## WHAT THE TASK REQUIRES
Copy every line word for word, starting at the line containing "Uncheck the Learning" and continuing through the end of the records.

## RECORDS SHOWN
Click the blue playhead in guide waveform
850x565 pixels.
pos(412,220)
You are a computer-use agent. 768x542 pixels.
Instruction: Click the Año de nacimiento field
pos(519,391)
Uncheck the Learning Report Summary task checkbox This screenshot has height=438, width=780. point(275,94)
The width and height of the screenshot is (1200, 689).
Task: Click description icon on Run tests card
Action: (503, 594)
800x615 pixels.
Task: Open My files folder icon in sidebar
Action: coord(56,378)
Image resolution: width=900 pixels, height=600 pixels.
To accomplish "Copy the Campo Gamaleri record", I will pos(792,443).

## ANSWER TO THIS EXERCISE
Uncheck the Learning Report Summary task checkbox This screenshot has height=438, width=780. point(275,94)
The width and height of the screenshot is (1200, 689).
Task: Click description icon on Run tests card
Action: (503, 594)
800x615 pixels.
Task: Open My files folder icon in sidebar
Action: coord(56,378)
Image resolution: width=900 pixels, height=600 pixels.
To accomplish "Copy the Campo Gamaleri record", I will pos(792,443).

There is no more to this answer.